Regarded by both Trinidad and Tobago and Venezuela as an important lifeline in circumstances where both countries are experiencing economic pressures, the Dragon Gas Field Project, under which the two countries stand to benefit from the recovery of the gas field situated in Venezuelan territory, the likelihood, or otherwise, of the project moving ahead may become an issue again with the return of Donald Trump to a second tilt at the United States presidency following his victory at the polls earlier this month.
With relations between Washington and Caracas having ‘cooled’ somewhat under the presidency of Joe Biden, the return of Trump to the White House, many analysts believe, may rekindle what had been the mutually hostile posture of the two capitals to each other under the earlier Trump administration.

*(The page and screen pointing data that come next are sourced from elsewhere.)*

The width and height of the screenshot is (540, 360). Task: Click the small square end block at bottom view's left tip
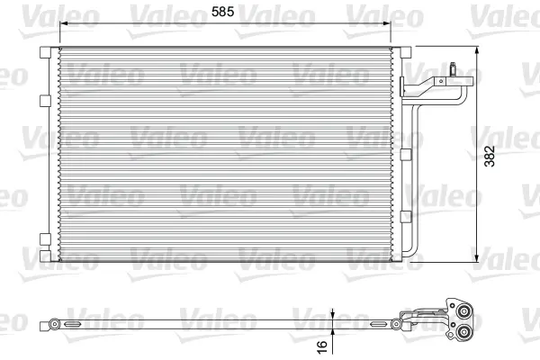42,322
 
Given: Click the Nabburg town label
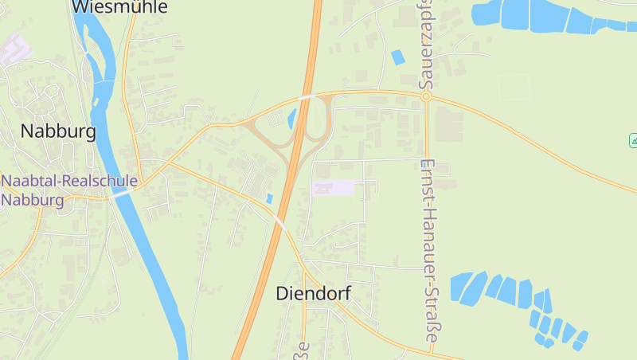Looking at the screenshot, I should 58,131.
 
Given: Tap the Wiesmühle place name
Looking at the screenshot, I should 119,7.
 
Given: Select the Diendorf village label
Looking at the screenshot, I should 313,293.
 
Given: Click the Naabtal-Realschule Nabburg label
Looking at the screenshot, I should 68,190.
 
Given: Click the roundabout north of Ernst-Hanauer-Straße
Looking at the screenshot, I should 427,96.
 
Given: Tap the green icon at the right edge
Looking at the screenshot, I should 633,140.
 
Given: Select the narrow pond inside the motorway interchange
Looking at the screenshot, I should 291,119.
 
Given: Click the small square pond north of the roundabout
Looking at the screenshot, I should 397,57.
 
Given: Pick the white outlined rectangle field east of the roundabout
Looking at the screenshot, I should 514,87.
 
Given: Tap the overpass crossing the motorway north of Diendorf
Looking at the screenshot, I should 279,221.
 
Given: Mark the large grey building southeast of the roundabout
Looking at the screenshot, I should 448,124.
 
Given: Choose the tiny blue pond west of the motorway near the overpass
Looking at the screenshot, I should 269,198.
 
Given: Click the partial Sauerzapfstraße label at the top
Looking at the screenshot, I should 427,44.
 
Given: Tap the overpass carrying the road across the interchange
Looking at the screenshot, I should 307,98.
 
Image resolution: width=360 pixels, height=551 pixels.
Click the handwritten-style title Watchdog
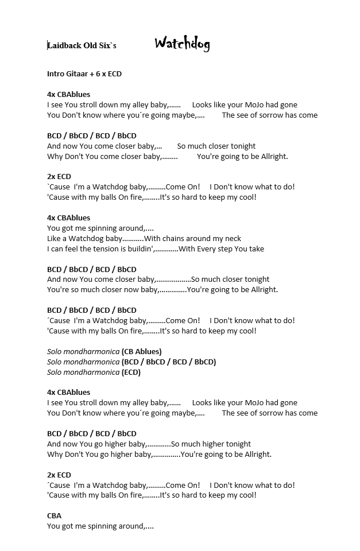[x=182, y=44]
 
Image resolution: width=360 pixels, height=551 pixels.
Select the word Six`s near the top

While the so-called Dragon Gas Project is seen in both Port-of-Spain and Caracas as important to the two economies that are both experiencing difficulties, Washington with President Trump in the White House, is believed to be likely to return to a condition of frostiness with Trump moving to stifle the Project, throwing a spanner into the works by re-kindling its ire over President Nicholas Maduro being returned to office earlier this year.
Back in September 2023, the governments of Venezuela and Trinidad and Tobago struck a profit-sharing agreement that allowed them to jointly exploit the Dragon gas field, with Trinidad exporting natural gas from the PDVSA project. Washington, however, has never concealed its uneasiness over Venezuela, under the Maduro administration, benefitting from the project. The Dragon field is located in Venezuela’s territorial waters, is believed to contain approximately 4.2 trillion cubic feet of natural gas and could serve as an energy lifeline for Trinidad and Tobago at a time when its petro resources are widely believed to be dwindling rapidly. A protracted period of to-ing and fro-ing between Washington and Port-of-Spain eventually led to the latter being given the ‘green light’ to develop the Dragon field though the conditions of the arrangement dictated that the state-run Venezuela PDVSA not receive payments in cash from the gas recovered from the Dragon Gas Field.